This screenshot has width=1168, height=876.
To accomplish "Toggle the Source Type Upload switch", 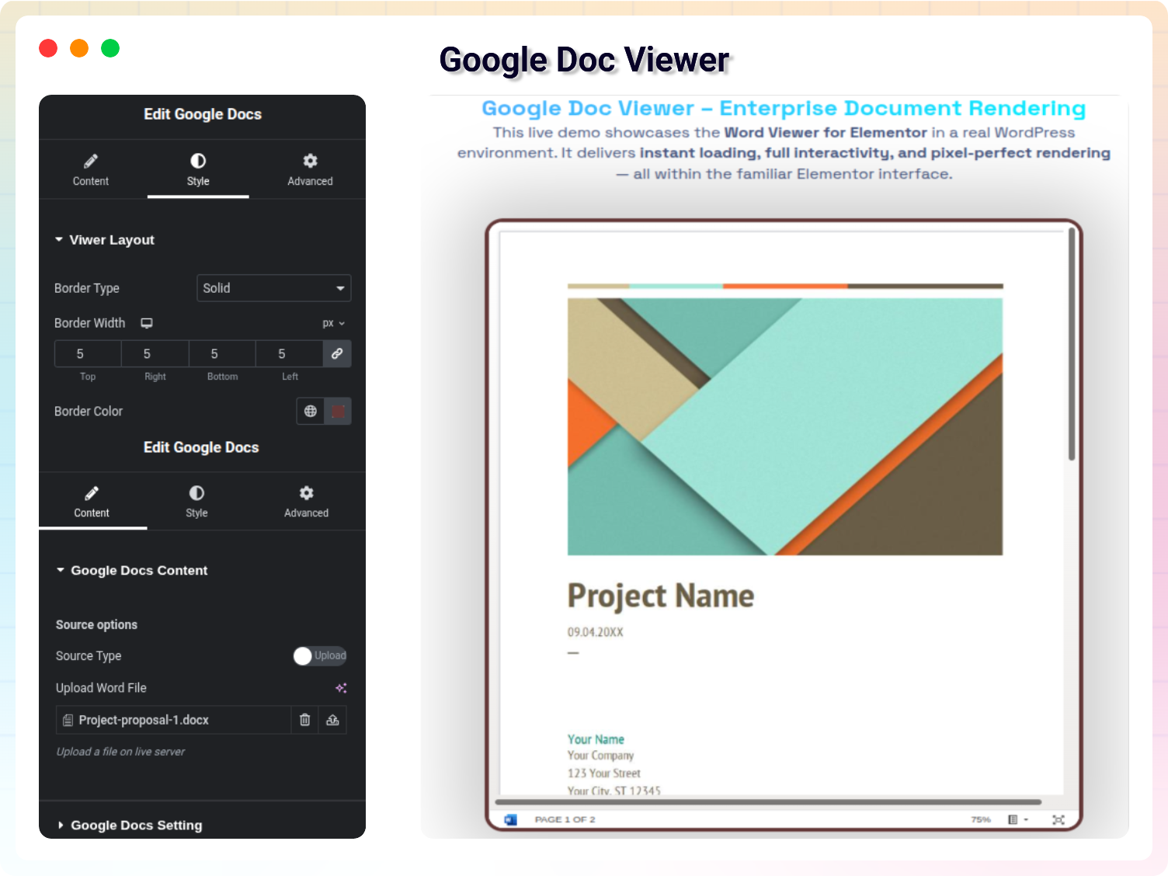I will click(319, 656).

---

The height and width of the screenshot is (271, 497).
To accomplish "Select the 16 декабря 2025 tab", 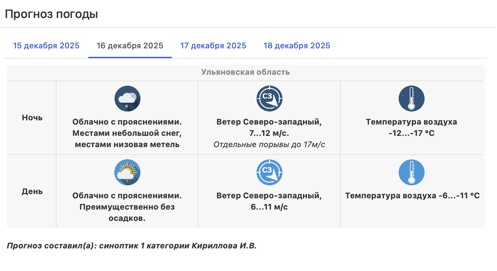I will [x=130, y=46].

...

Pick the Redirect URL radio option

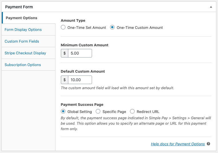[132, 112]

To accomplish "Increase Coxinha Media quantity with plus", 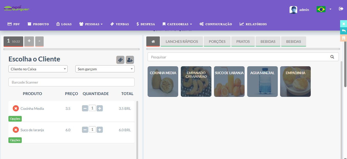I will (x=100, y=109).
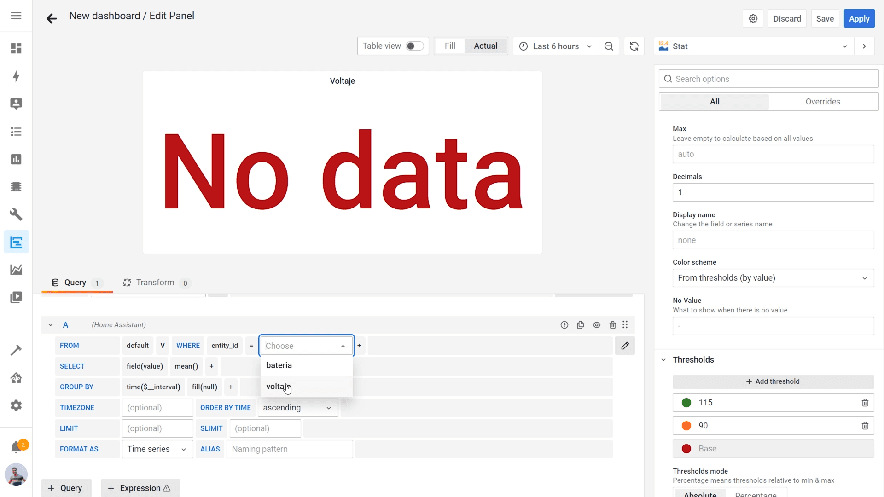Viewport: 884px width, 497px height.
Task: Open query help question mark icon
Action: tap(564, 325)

### Set problem
Extract every line from the rows above that contains the word "screenshot", matching it case-sensitively.

### Task answer
This screenshot has width=1168, height=876.
The height and width of the screenshot is (271, 497).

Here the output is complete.